### WORK REQUIRED
Give back every line of the data exactly. Pictures are not part of the copy.

(GIVEN ENTRIES Opens)

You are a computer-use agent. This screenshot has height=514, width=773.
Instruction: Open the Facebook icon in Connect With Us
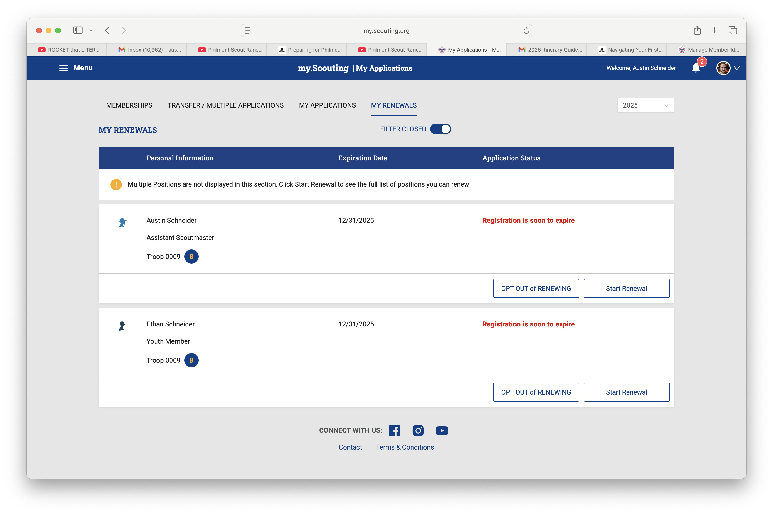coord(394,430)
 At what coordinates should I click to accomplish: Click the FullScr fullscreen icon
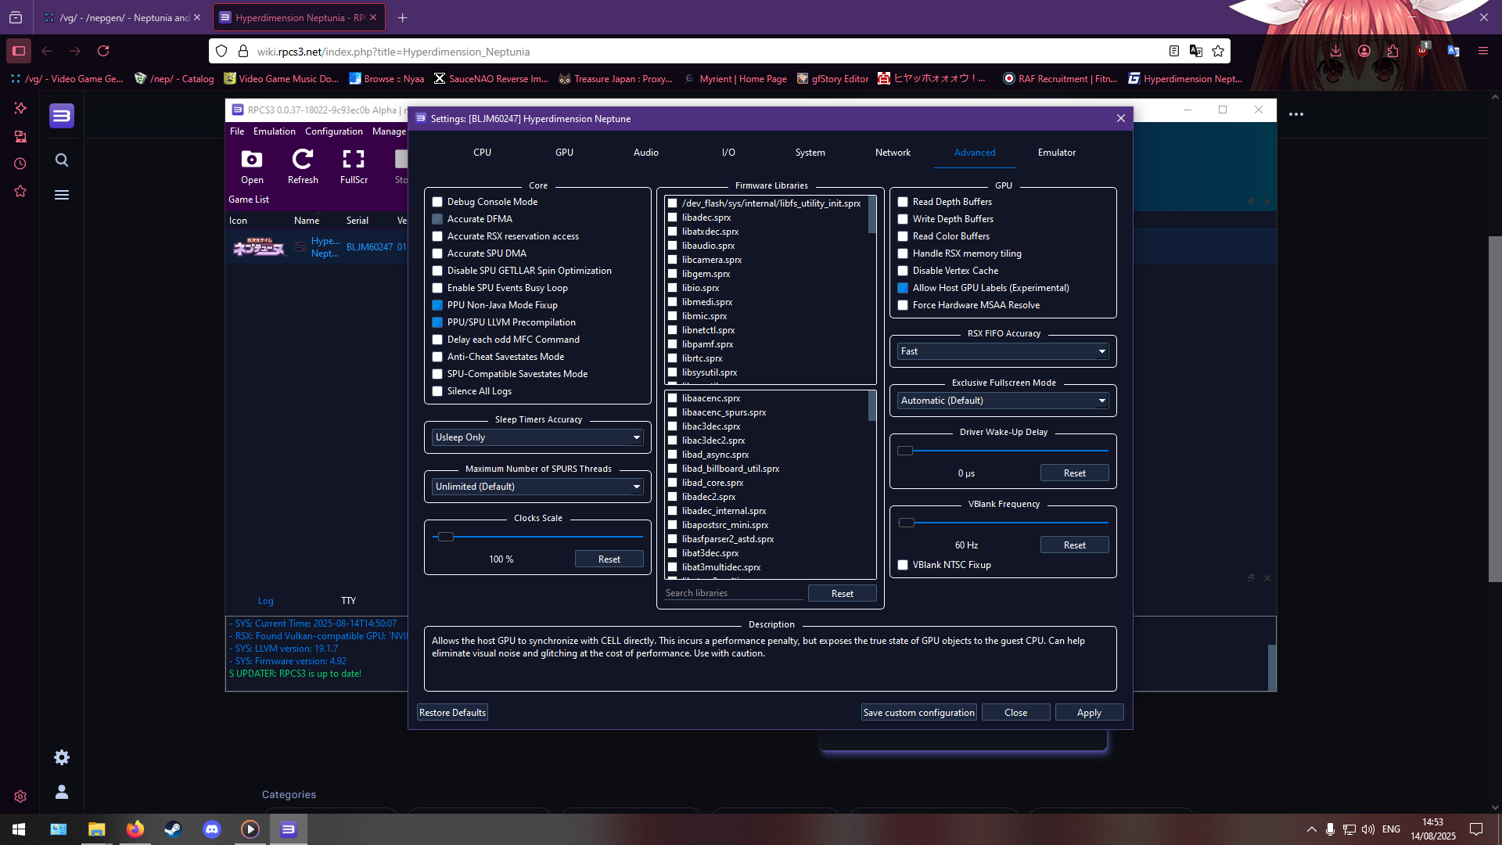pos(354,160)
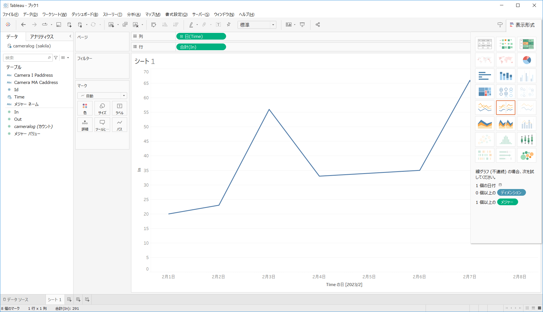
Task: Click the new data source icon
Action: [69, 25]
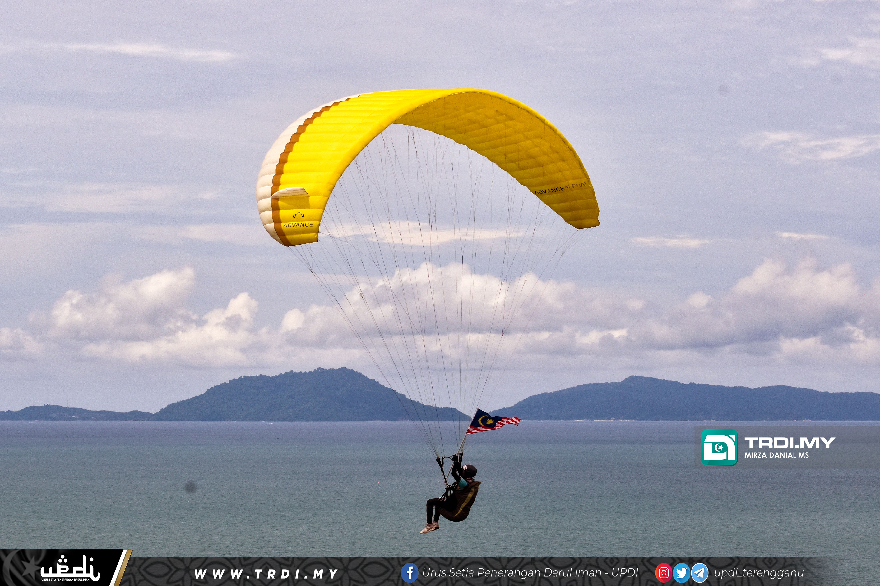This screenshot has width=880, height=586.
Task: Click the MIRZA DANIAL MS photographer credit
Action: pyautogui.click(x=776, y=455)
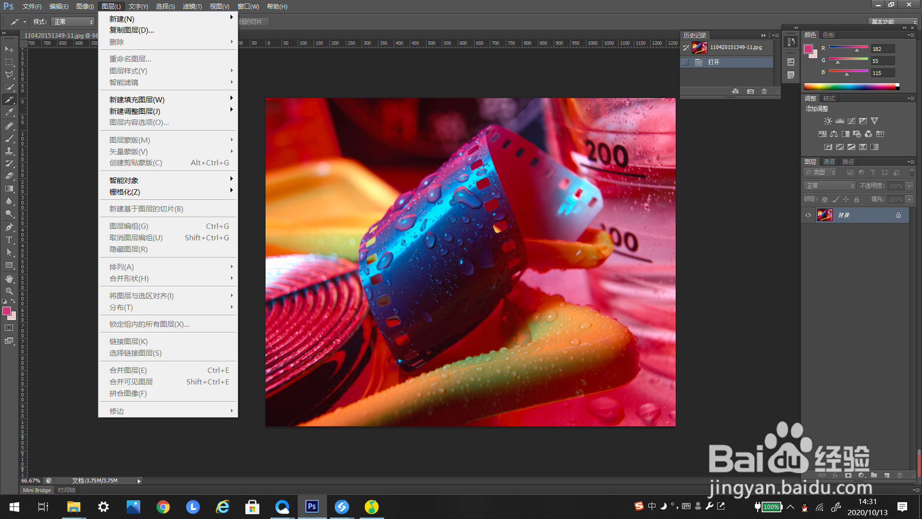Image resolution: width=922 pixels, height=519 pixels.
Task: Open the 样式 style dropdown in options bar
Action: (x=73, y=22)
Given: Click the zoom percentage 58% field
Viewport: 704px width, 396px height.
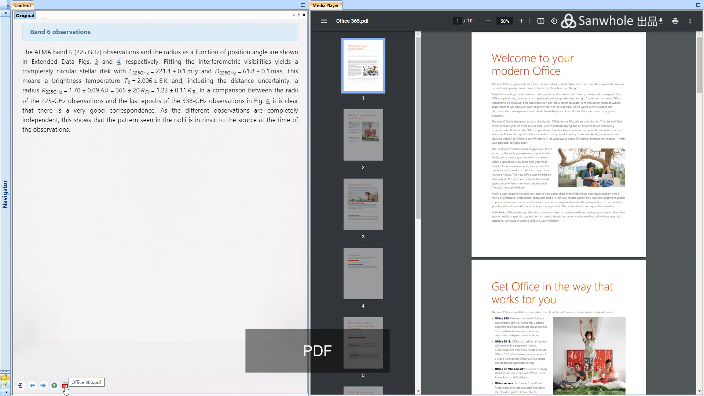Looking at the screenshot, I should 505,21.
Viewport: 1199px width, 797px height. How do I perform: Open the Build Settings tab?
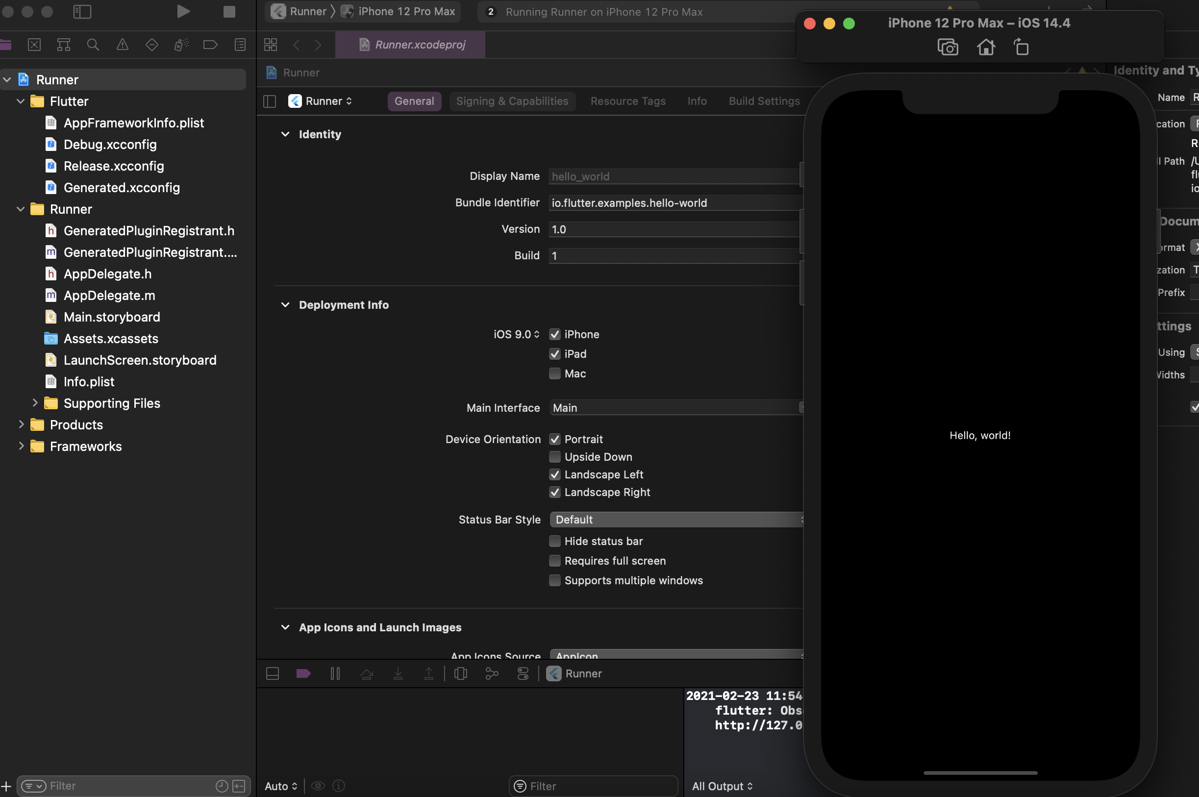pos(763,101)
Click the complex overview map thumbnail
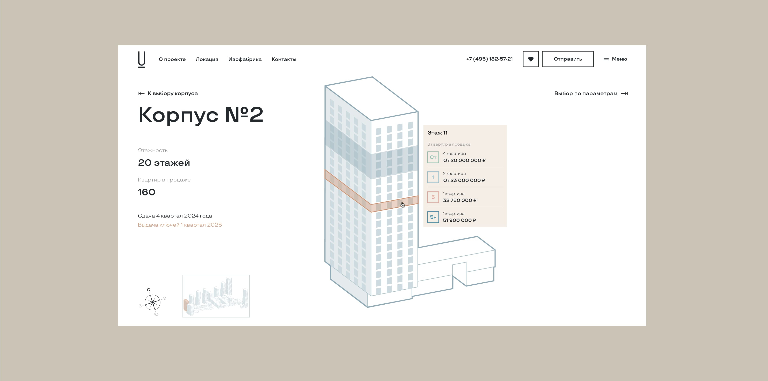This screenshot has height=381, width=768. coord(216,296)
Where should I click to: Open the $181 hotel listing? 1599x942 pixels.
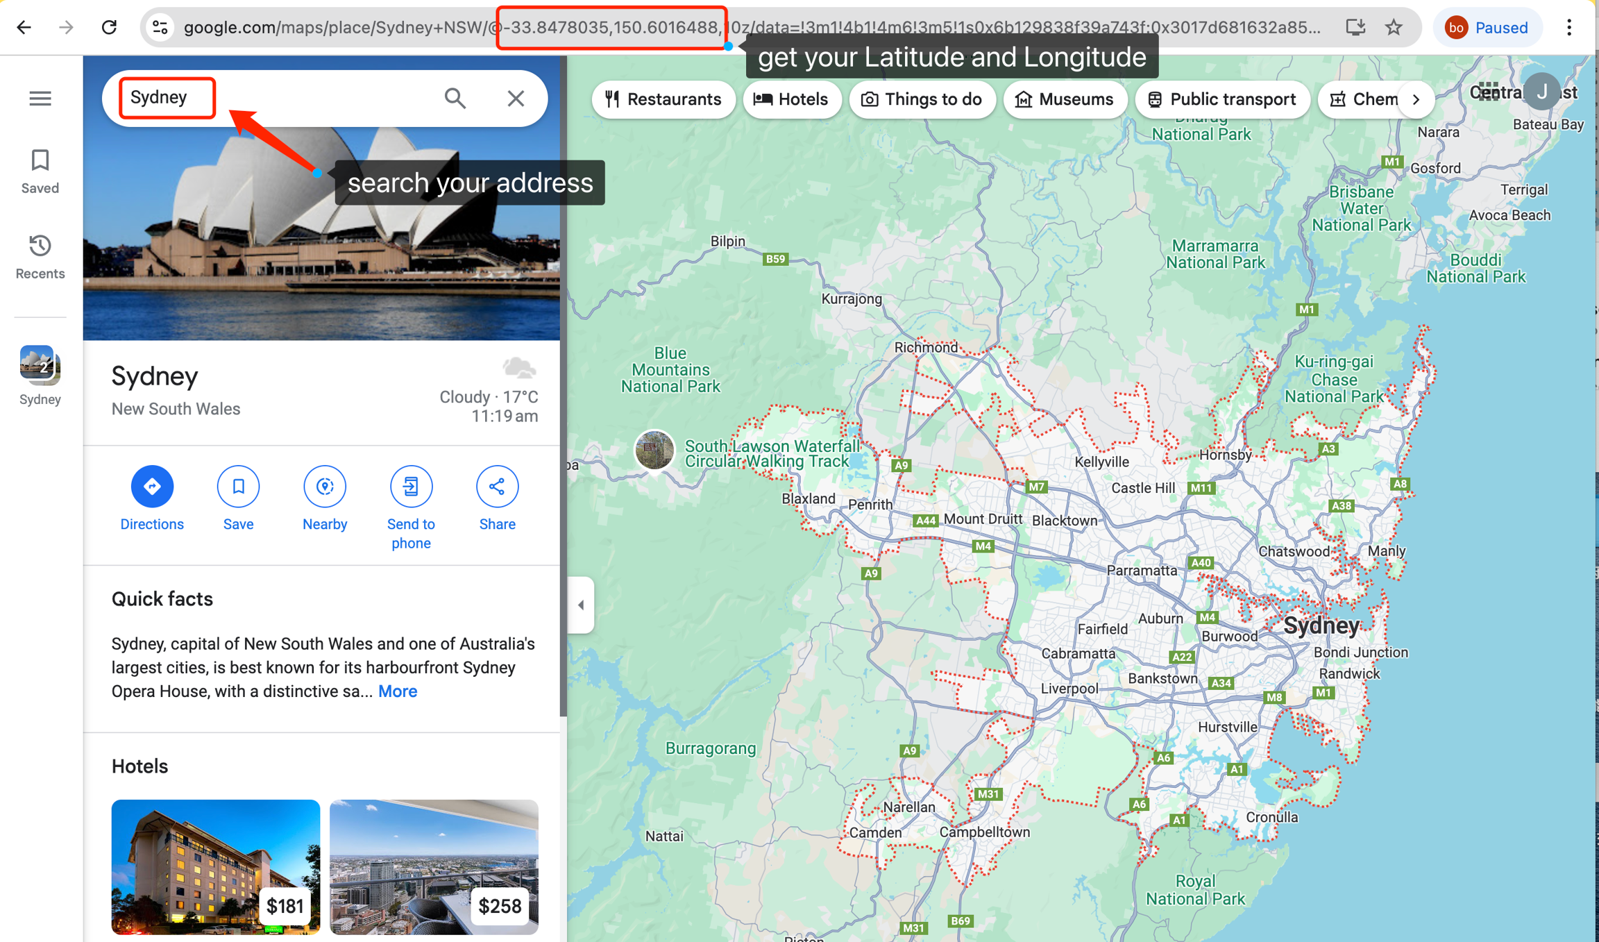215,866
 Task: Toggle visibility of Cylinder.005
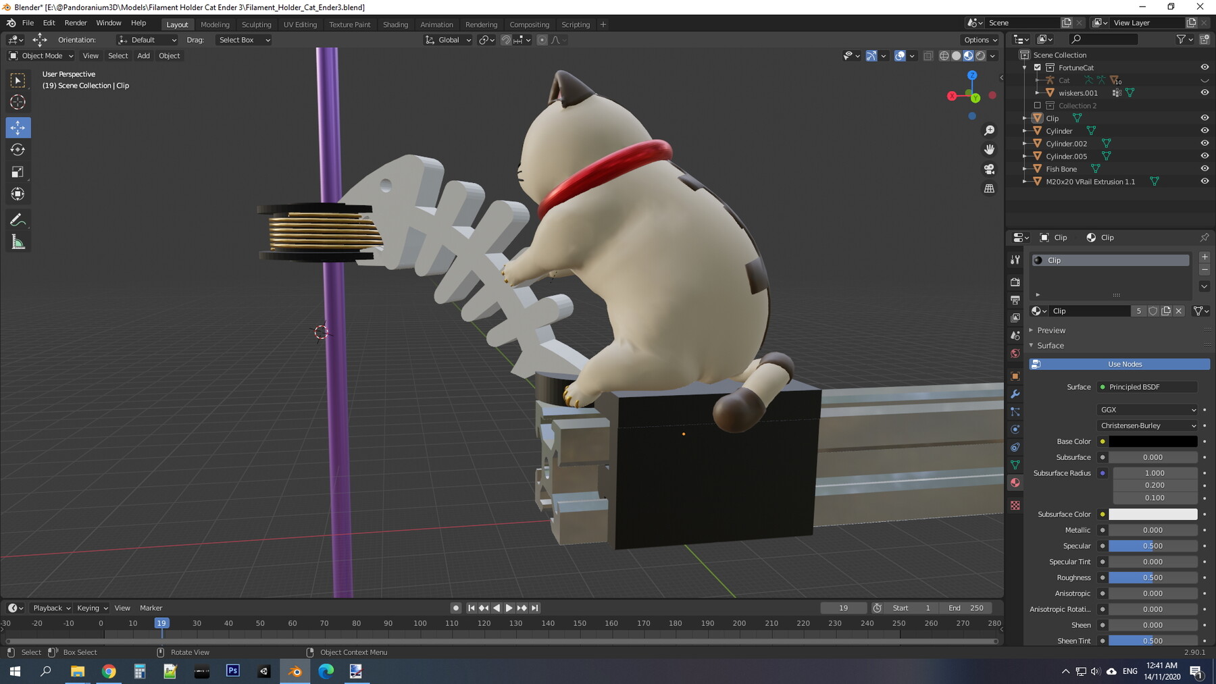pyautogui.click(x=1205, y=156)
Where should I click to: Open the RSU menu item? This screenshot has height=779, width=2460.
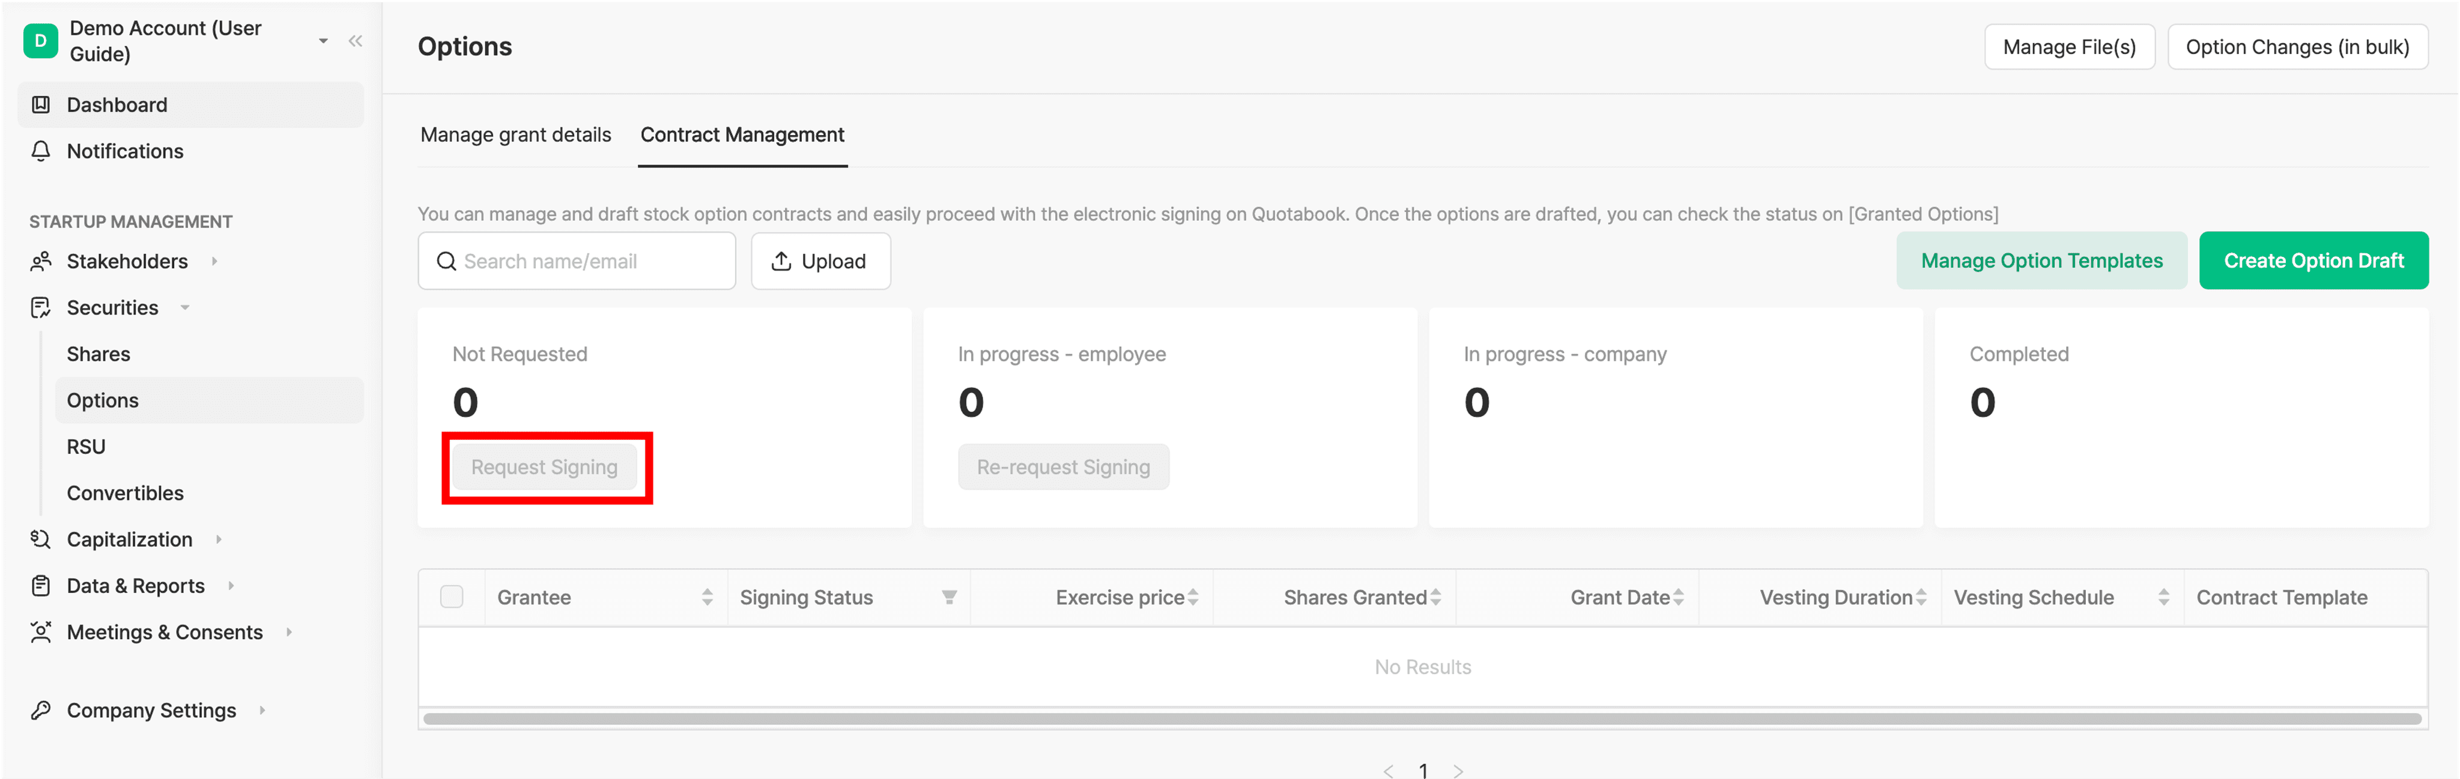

(GIVEN ENTRIES Closes)

### SOLUTION FOR THIS EXERCISE
You are a computer-use agent. This screenshot has height=514, width=773.
Instruction: Open the Facebook icon in Connect With Us
coord(394,430)
 At what coordinates should I click to accomplish: Click the FullScr fullscreen icon
pos(354,160)
Task: Click the new data source icon
Action: [69, 25]
This screenshot has width=880, height=586.
Task: Click the MIRZA DANIAL MS photographer credit
Action: pyautogui.click(x=776, y=455)
Image resolution: width=922 pixels, height=519 pixels.
Task: Open the 样式 style dropdown in options bar
Action: (x=73, y=22)
Given: Click the zoom percentage 58% field
Viewport: 704px width, 396px height.
Looking at the screenshot, I should 505,21.
Viewport: 1199px width, 797px height. How do I perform: Open the Build Settings tab?
pos(763,101)
Click the complex overview map thumbnail
This screenshot has height=381, width=768. coord(216,296)
Where should I click to: Open the $181 hotel listing? 1599x942 pixels.
215,866
 Task: Toggle visibility of Cylinder.005
pyautogui.click(x=1205, y=156)
Where should I click to: Open the RSU menu item? This screenshot has height=779, width=2460.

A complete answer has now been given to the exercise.